--- RECORD EXCERPTS Enclosed Below ---
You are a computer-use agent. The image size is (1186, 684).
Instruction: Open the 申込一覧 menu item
--- End of Enclosed RECORD EXCERPTS ---
--- RECORD EXCERPTS Enclosed Below ---
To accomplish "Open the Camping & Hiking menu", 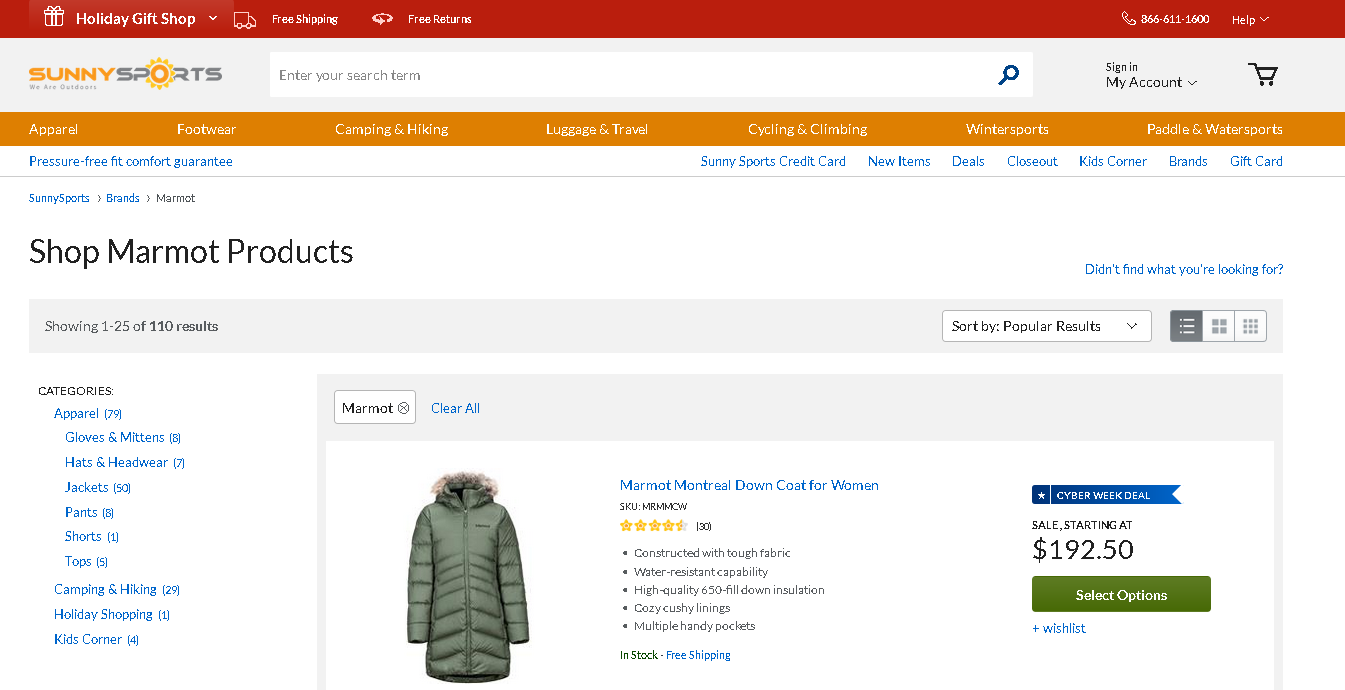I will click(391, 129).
--- End of Enclosed RECORD EXCERPTS ---
--- RECORD EXCERPTS Enclosed Below ---
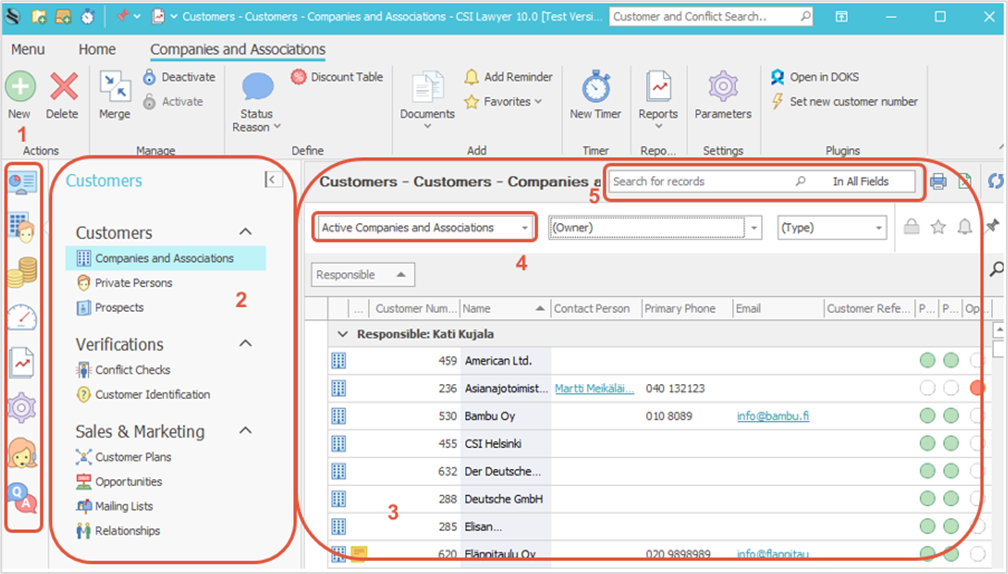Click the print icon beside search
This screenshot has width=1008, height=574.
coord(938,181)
--- End of Enclosed RECORD EXCERPTS ---
**THE PROBLEM:** Go back to the listing above. Copy word for word the lines from the one with "You are a computer-use" through the one with "Instruction: Open the 申込一覧 menu item", and nothing more.

**WRITTEN SOLUTION:**
You are a computer-use agent. The image size is (1186, 684).
Instruction: Open the 申込一覧 menu item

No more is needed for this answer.